Meia centena de pessoas subscrevem um manifesto contra o “turismo descontrolado” em Lisboa e apelam à mobilização para um protesto sonoro no dia 9 de outubro, em seis locais da capital, incluindo os edifícios da câmara municipal.
“Por Lisboa, faz-te ouvir!” é o lema do manifesto, subscrito por 45 pessoas e um movimento (Porta a Porta), que alerta para o impacto do “aumento desregrado do turismo”, ao mesmo tempo que reclama “uma cidade aberta, limpa, organizada, que receba e acolha”, no respeito por quem nela vive.
“Qualquer cidade deve ser um espaço para viver e visitar. Quando o primeiro dos termos é esquecido em detrimento quase em exclusivo do segundo, os desequilíbrios são muitos e insustentáveis”, apontam.
Entre os signatários do manifesto (que está aberto a novos subscritores) estão personalidades como a ex-deputada Heloísa Apolónia, o sociólogo e antigo líder da CGTP Manuel Carvalho da Silva, o economista Ricardo Paes Mamede, a historiadora Raquel Varela, as cantoras Cristina Branco e Mitó Mendes e as escritoras Luísa Costa Gomes e Tatiana Salem Levy.
O arquiteto Tiago Mota Saraiva, um dos subscritores, explica à Lusa que a iniciativa resulta de “uma incomodidade relativamente à forma como o turismo está a condicionar a vida na cidade”, mas “não é um manifesto contra turistas”.
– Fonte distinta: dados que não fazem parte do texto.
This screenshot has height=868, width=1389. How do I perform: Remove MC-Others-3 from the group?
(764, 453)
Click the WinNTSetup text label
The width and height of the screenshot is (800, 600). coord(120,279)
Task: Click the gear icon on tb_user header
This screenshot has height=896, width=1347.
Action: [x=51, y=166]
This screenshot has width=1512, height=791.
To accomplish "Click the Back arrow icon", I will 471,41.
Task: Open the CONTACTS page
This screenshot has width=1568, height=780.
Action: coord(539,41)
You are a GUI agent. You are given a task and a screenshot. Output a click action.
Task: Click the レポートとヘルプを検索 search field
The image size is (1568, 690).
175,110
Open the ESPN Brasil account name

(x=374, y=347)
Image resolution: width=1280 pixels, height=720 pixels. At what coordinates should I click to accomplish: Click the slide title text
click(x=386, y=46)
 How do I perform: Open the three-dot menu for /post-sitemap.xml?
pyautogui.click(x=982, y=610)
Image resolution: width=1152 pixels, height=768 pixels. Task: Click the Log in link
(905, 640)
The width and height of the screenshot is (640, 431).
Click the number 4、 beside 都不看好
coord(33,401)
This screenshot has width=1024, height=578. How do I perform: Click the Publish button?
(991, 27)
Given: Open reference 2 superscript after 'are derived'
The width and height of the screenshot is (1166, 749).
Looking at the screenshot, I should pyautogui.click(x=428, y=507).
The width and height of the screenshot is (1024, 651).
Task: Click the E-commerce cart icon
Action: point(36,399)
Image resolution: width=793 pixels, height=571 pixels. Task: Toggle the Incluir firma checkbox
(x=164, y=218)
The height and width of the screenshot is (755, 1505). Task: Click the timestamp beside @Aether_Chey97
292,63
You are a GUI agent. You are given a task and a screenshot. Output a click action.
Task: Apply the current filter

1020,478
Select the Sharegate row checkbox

O que é preciso é um “turismo sustentável”, contrapõe.
“Todos gostamos de ser turistas, o turismo faz parte das cidades”, salienta.
O que está a acontecer é que “a total desregulação” está a fazer do turismo ” uma entidade predadora da cidade, que a consome”, acrescenta.
Nesse contexto, os serviços — cafés, restaurantes, lojas — “transformam-se única e exclusivamente para uma vertente turística” e a cidade fica “totalmente condicionada” a esses movimentos, que alimentam “uma economia extremamente precária” e a fazem “monotemática”.
“Ou nós assumimos que Lisboa vai ser uma Disneylândia ou uma Las Vegas, com um objetivo específico, […] as pessoas vão lá e sabem que vão viver um mundo específico e depois voltam, ou então as pessoas cá querem viver a cidade”, reclama.
Perante este cenário, defendem os subscritores do manifesto que o Estado “deve condicionar, deve regular esse tipo de atividades”.
Ora, a Câmara de Lisboa “não está a condicionar, aliás, Carlos Moedas, que, eleito pelo PSD, lidera a autarquia, está continuamente a colocar-se do lado de quem está nessa gula”, aponta o arquiteto e professor universitário.
No manifesto, os subscritores consideram que o executivo de Carlos Moedas não reconhece a “existência de um problema que urge resolver, através de medidas de contenção da carga turística na cidade”.
O manifesto olha também para o “discurso que atribui à imigração, de forma propositada, as causas de problemas”, notando que, por exemplo, a crise na habitação decorre da “expansão desbragada e encorajada de um turismo descontrolado e da especulação imobiliária que surge como uma das suas primeiras consequências”.
Tiago Mota Saraiva assinala que “a imigração tem que ter uma resposta de trabalho rápida e de emergência e é natural que vá para a economia que está mais à mão, que está ali, que é a economia do turismo, as lojas, os ‘tuk-tuk’, os TVDE”.
Numa economia “profundamente desregulada”, a imigração “entra sem condições de trabalho, com baixíssimas remunerações”, o que cria “uma precarização total” não só das relações de trabalho, como das relações humanas.
“Ao ponto de, de um momento para o outro, a pessoa que […] tem contrato de trabalho, que ganha pouco, mas que tem os seus direitos como trabalhador assegurados, ver como seu principal inimigo o imigrante que não tem papéis”, exemplifica.
Numa altura em que “Lisboa está a perder pessoas”, porque a densidade populacional visível decorre da “carga turística brutal”, que é temporária, os subscritores consideram que a cidade “está claramente a sentir o desconforto” e querem aproveitar o momento.
“A cidade e os próprios turistas. Há inúmeros relatos de turistas a dizerem que vêm a Lisboa há anos e que dizem que não voltam porque neste momento já não veem a cidade a acontecer, veem uma turistificação desenfreada”, assinala o arquiteto.
O grupo convocou para 9 de outubro, entre as 9h00 e as 13h00, uma ação de protesto, “de forma sonora”, em seis locais da cidade: Praça do Município, edifício da Câmara de Lisboa no Campo Grande, Chiado, São Pedro de Alcântara, Portas do Sol e Avenida da Liberdade.